This guide has been produced to commemorate the centenary of the Commonwealth Government's acquisition of the Northern Territory from South Australia. The Commonwealth assumed responsibility for the administration of the Northern Territory from 1 January 1911. Its administration ended with the granting of self-government on 1 July 1978, although, for particular functions, the Commonwealth still maintains a strong presence in the Territory.
The guide's prime focus is the Commonwealth's period of administration (often referred to as 'the Commonwealth era'), although it does begin with a chapter on the South Australian period from 1863 to 1911 (see chapter 1), and there is selected coverage of Territory issues and events after 1978.
The chapters in the guide focus on specific periods and events during the Commonwealth era and use them as a means to present and describe the key archival collections that are available. The guide does not claim to be exhaustive: it does not seek to include every record associated with the Northern Territory. Importantly, it does aim to educate and inform, and to highlight many areas of further research.
The majority of records listed in the guide are in the custody of the National Archives of Australia – mainly held by the Canberra and Darwin offices. Also listed in this guide are records in the Northern Territory Archives Service, located in Darwin, and some in other institutions, including State Records of South Australia, the archival authority for the South Australian Government; the National Library of Australia; and the Australian War Memorial.
After the Northern Territory achieved self-government in 1978, a number of administrative functions – including local services, lands and mining – passed from the Commonwealth to the Northern Territory Government. The records dealing with those functions, which had previously been in the custody of the National Archives, were transferred to the Northern Territory Archives Service. This occurred in accordance with the fundamental archival principle that 'records follow function', that is, if a particular administrative function moves from one level of government to another, the records dealing with that function are also relocated.
Archives of the Northern Territory are sometimes fragmentary.
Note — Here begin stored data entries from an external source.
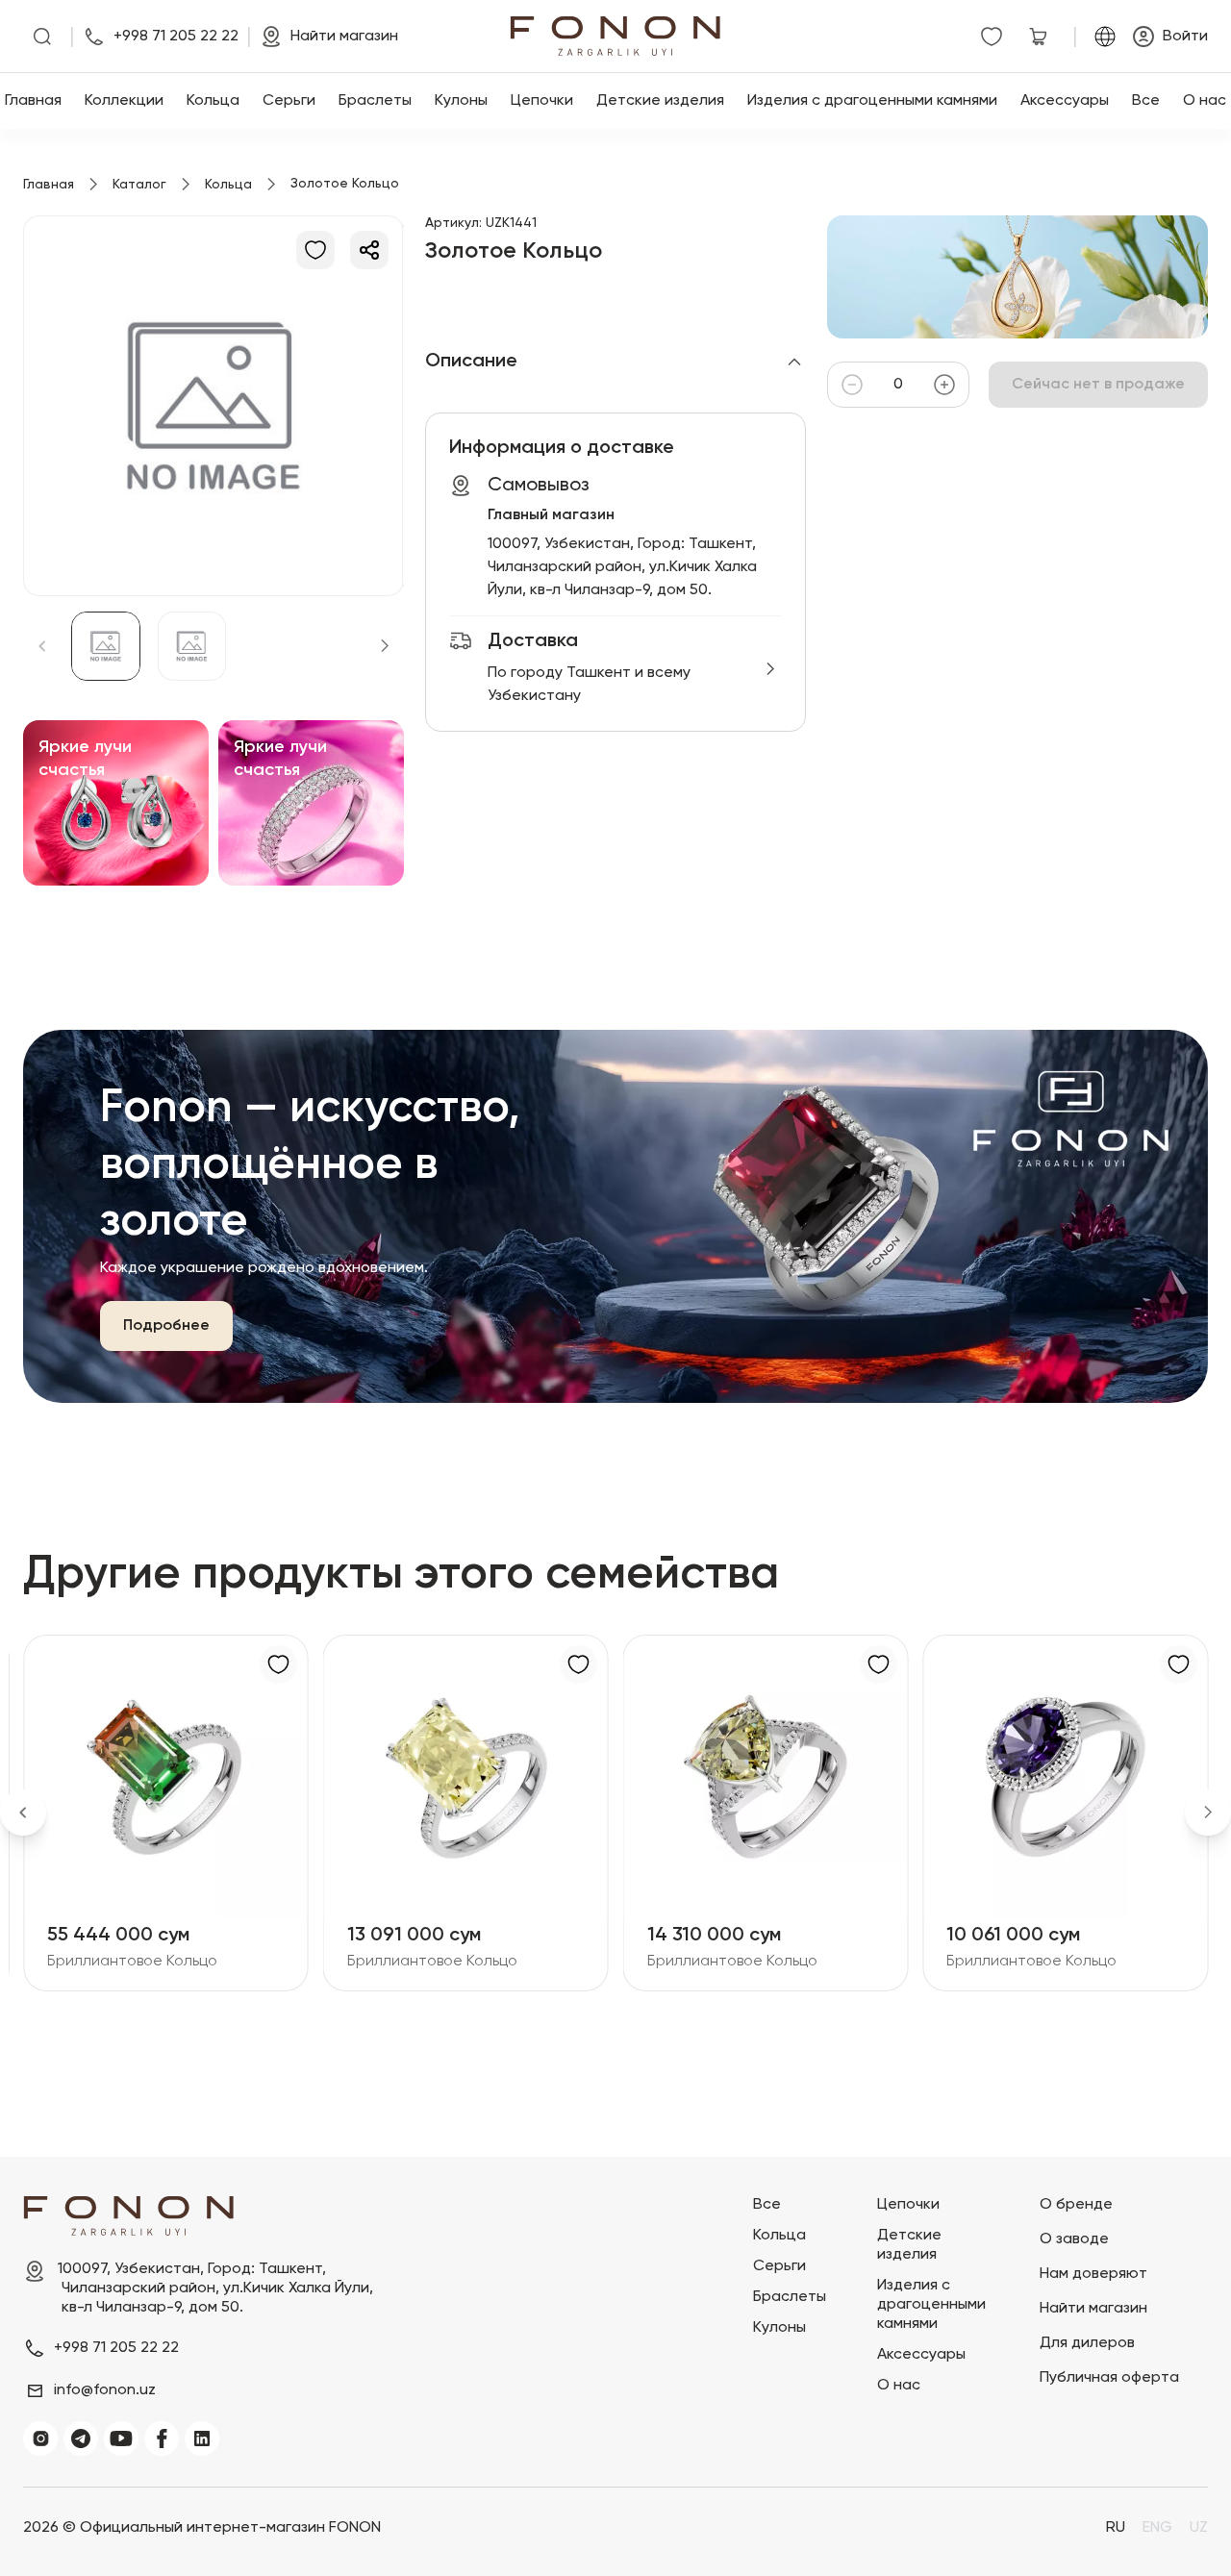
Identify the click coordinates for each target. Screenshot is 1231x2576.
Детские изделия (660, 101)
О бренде (1076, 2205)
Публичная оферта (1109, 2378)
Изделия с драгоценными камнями (872, 101)
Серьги (289, 101)
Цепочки (542, 101)
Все (1146, 101)
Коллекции (124, 101)
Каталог (139, 184)
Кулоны (461, 101)
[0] (995, 36)
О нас (1204, 101)
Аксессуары (1064, 101)
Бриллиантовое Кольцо (132, 1961)
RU (1115, 2528)
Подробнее (166, 1326)
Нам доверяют (1093, 2274)
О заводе (1074, 2239)
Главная (33, 101)
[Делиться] (369, 250)
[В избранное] (315, 250)
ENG (1157, 2528)
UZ (1199, 2528)
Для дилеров (1087, 2343)
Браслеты (375, 101)
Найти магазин (1093, 2308)
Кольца (213, 101)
There are several reasons for this – first, the harshness of the tropical climate, which has been a distinct deterrence to long-term preservation of records. Second, the bombing of Darwin in February 1942, with the subsequent evacuation of civilian administration to Alice Springs and the imposition of Australian military administration in the 'Top End' for the duration of World War II. Third, there was the destruction of Darwin caused by Cyclone Tracy in 1974. Nevertheless, substantial quantities of records are available for research, both in Darwin and Canberra.